According to the Institute for Justice (also reported in this Dallas Observer blog (Robert Wilonsky):

A Dallas judge yesterday ordered that nationally renowned law professor Richard Epstein be dismissed from a defamation lawsuit brought by Dallas developer H. Walker Royall. In that lawsuit, Royall claimed that Epstein defamed him merely by writing a blurb on the back cover of Bulldozed: “Kelo,” Eminent Domain, and the American Lust for Land. Carla Main, the author of Bulldozed, and Encounter Books, the book’s publisher, remain targets of Royall’s lawsuit.

Bulldozed tells the story of eminent domain abuse in Freeport, Texas, and ties that story to the larger issue of eminent domain abuse in America after the U.S. Supreme Court’s infamous decision in Kelo v. City of New London. Royall was a key player in the Freeport debacle, having signed an agreement with the city of Freeport whereby the city would take land owned by a local seafood business through eminent domain and transfer it to Royall’s company for a luxury marina development project. During that dispute, Royall sued the targets of the takings, the Gore family, over statements they made about Royall on a website opposing the taking. When Carla Main wrote a book about eminent domain abuse in Freeport, Royall sued her, too, along with her publisher. When Epstein contributed a blurb to the back cover, Royall sued him. Royall also sued a local newspaper that ran a review of Bulldozed and the writer who wrote the review.

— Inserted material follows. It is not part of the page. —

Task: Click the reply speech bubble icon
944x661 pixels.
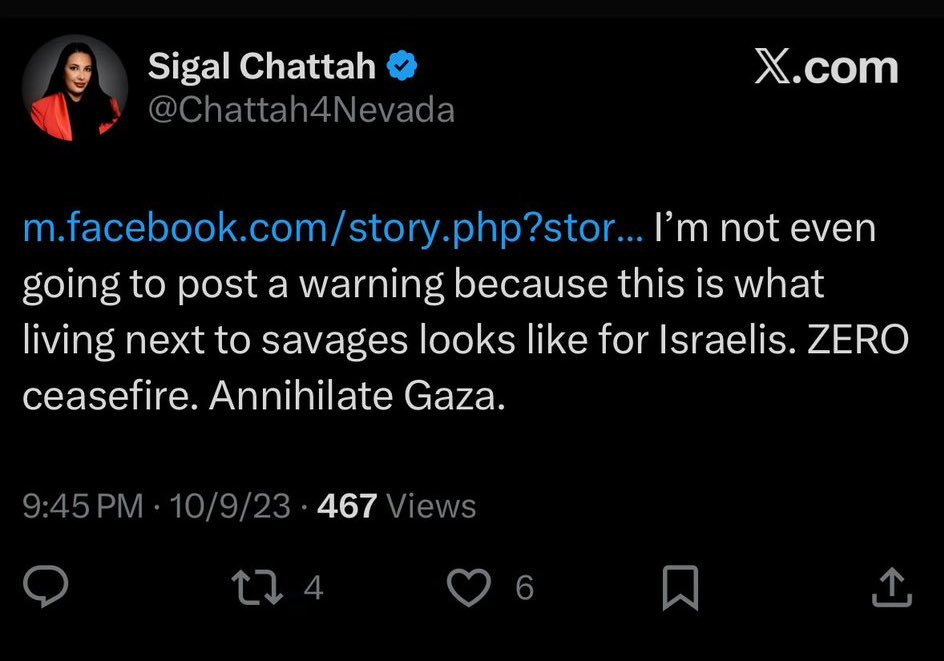Action: pos(46,587)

Epstein is now out of the lawsuit. Dallas Judge Carlos Cortez ordered Epstein’s dismissal after Royall failed to show that the Texas court had jurisdiction over the Illinois resident, who has not been to Texas in more than 13 years.

Epstein is a professor at the University of Chicago Law School and New York University School of Law. Ironically, he is the author of a prominent book on eminent domain, as well as a torts casebook that is used in law schools across the United States.... [A]lthough Epstein has now been dismissed, Main and Encounter remain as defendants....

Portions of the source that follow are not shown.